The counterterrorism challenges were underscored by the inability of security services to find Salah Abdeslam for some four months after the November Paris attacks. More broadly, the latest report by the European Union’s counterterrorism coordinator revealed that not all member states have established electronic connections to Interpol at their border crossings. The report was uncharacteristically blunt, finding that “information sharing still does not reflect the threat.” In one glaring example, the European databases have recorded only 2,786 verified foreign terrorist fighters despite “well-founded estimates that around 5,000 EU citizens have traveled to Syria and Iraq to join ISIL and other extremist groups,” the report said. Worse still, more than 90 percent of the reports of verified foreign terrorist fighters came from just five member states.
But the social integration challenges are more daunting still. In Belgium particularly, governance is complicated by the extremely federal system of government, divided not only across local, regional, and federal levels of government, but also by geography, language, and culture. But across Europe, solving the long ignored problem of disenfranchised immigrant communities is going to take both time and money, both of which are in short supply.
And these two sets of challenges — counterterrorism and intelligence on the one hand, and social and economic integration on the other — are intricately interconnected. The economic factors are not a primary factor of radicalization, Belgian officials told me, but they are a powerful reinforcing factor feeding an identity crisis centered on lack of opportunity, broken families, psychological fragility, and cultural and religious tension. With an unemployment rate as high as 30 percent, it should not be surprising that the vast majority of Belgian recruits to the Islamic State are small-time criminals. One Molenbeek recruiter, who is now in jail, approached local youth in the neighborhood’s ubiquitous storefront mosques and convinced them to donate some of the proceeds of their petty crime to fund the travel of foreign fighters to Syria.

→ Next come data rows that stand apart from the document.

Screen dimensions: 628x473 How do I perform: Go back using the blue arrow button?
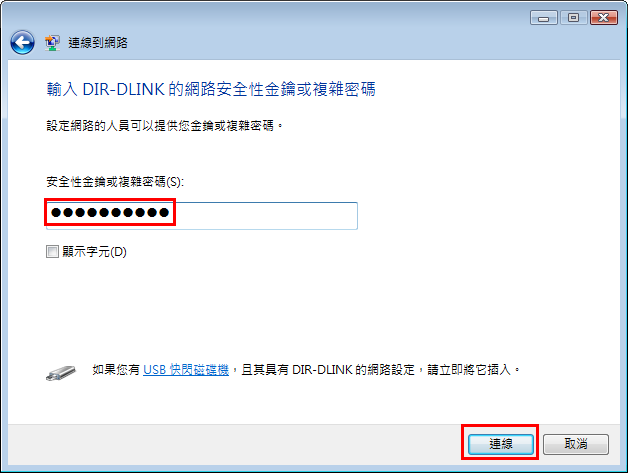pos(22,42)
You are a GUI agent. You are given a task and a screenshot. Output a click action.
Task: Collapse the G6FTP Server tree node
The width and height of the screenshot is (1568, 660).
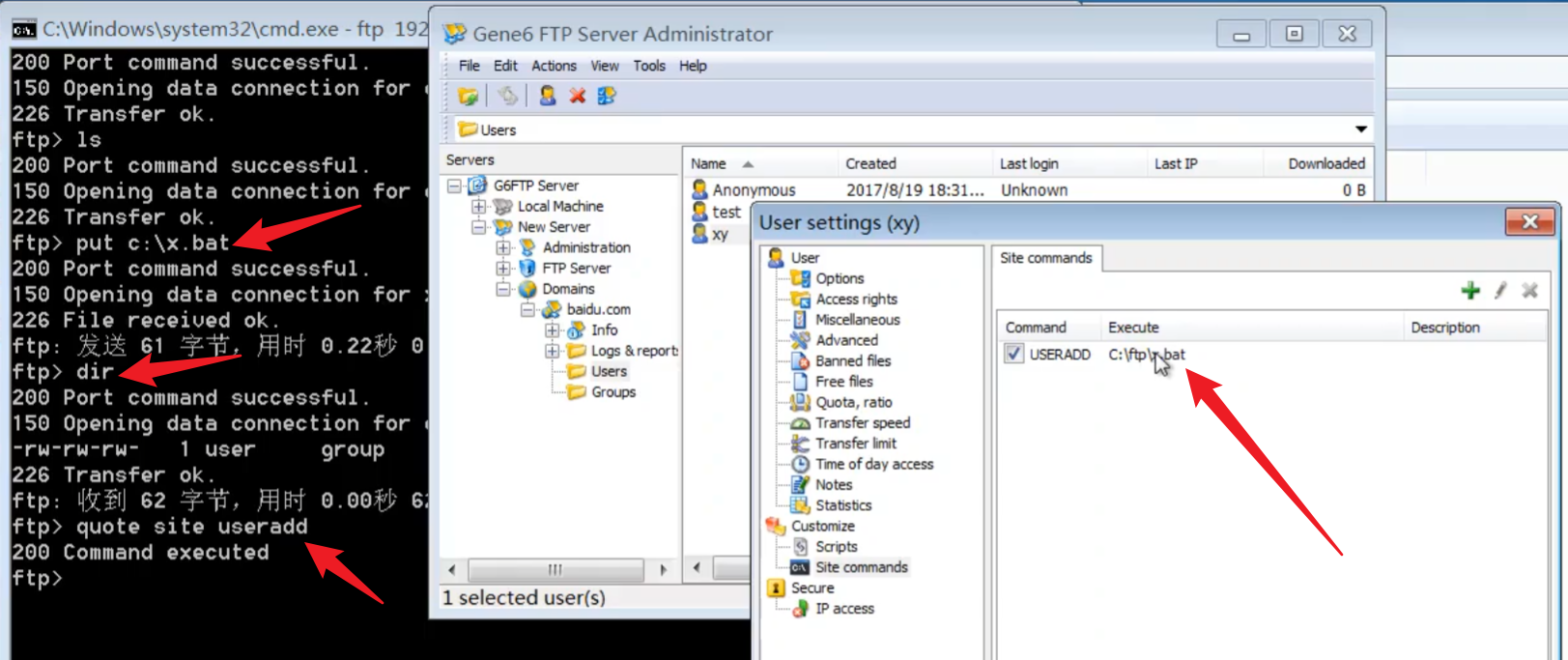point(454,186)
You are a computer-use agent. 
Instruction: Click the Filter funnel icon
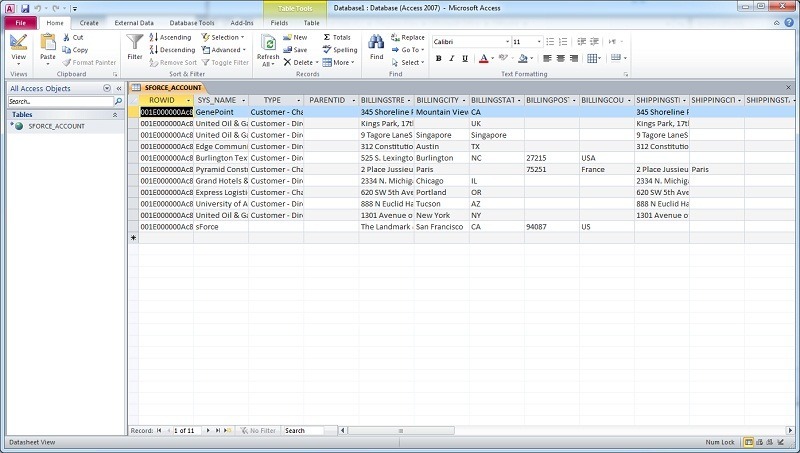tap(134, 45)
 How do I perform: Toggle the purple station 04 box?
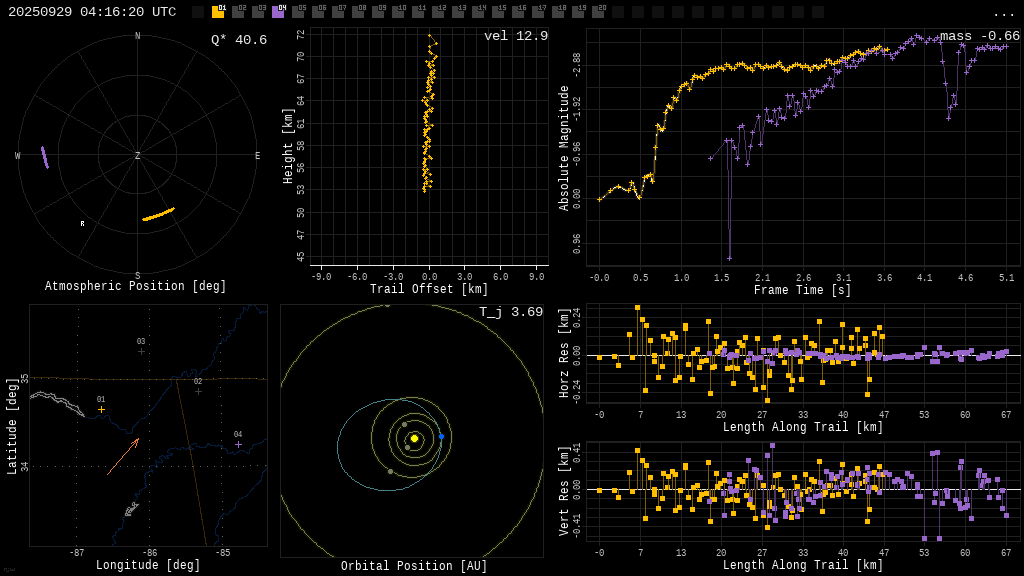point(278,12)
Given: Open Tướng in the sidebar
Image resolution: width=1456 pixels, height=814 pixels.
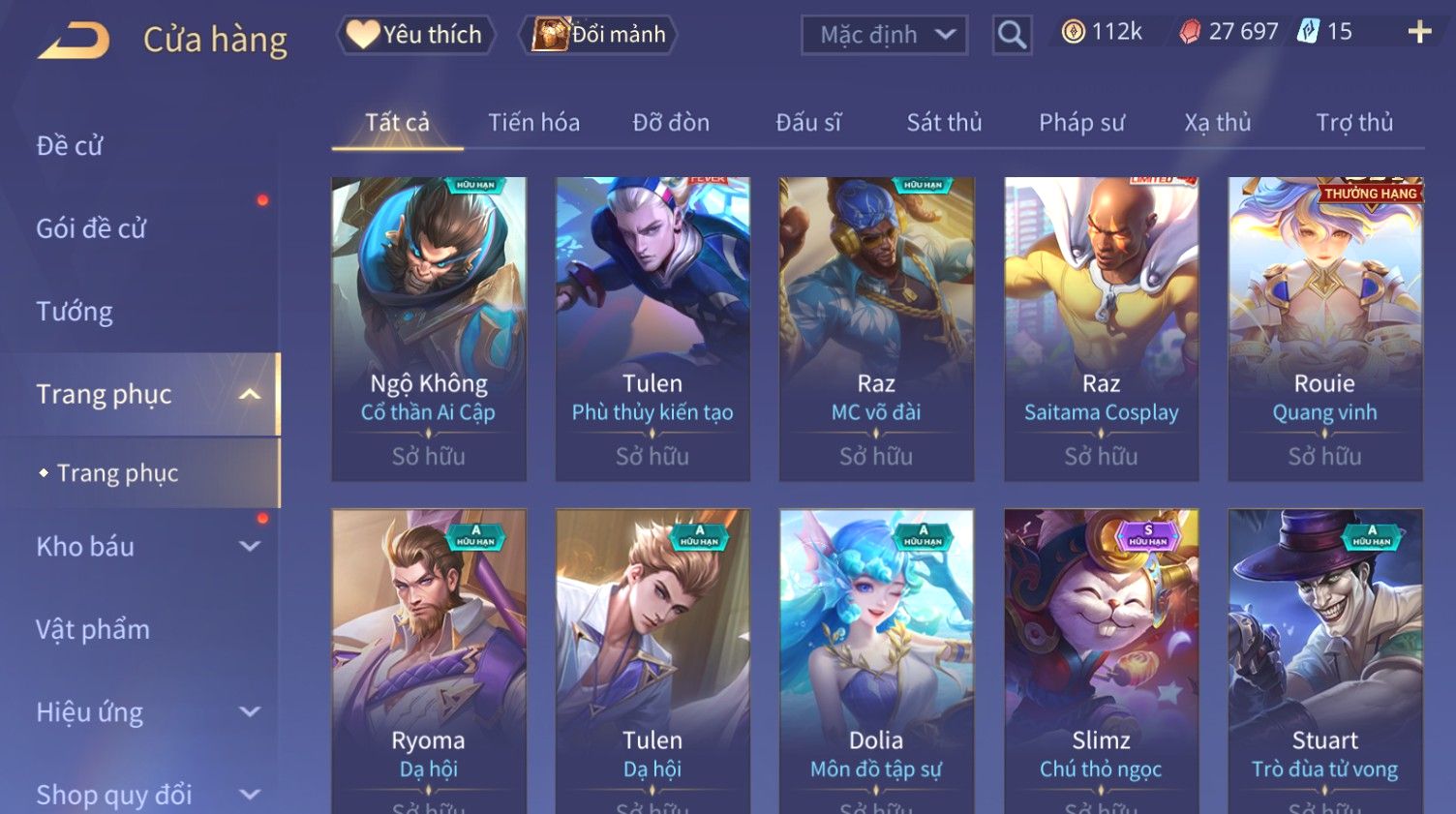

Today’s petty criminals are now tomorrow’s potential suicide bombers. And they will not be carrying out their attacks in faraway war zones but rather in the heart of the countries in which they grew up. The U.S. intelligence assessment written after the November Paris attacks presciently warned that “the involvement of a large number of operatives and group leaders based in multiple countries in future ISIL-linked plotting could create significant obstacles in the detection and disruption of preoperational activities.” That is certainly the case, but it is only half the problem. The still greater challenge European countries now face is contending with the European Islamic State terrorists being groomed today within their own borders.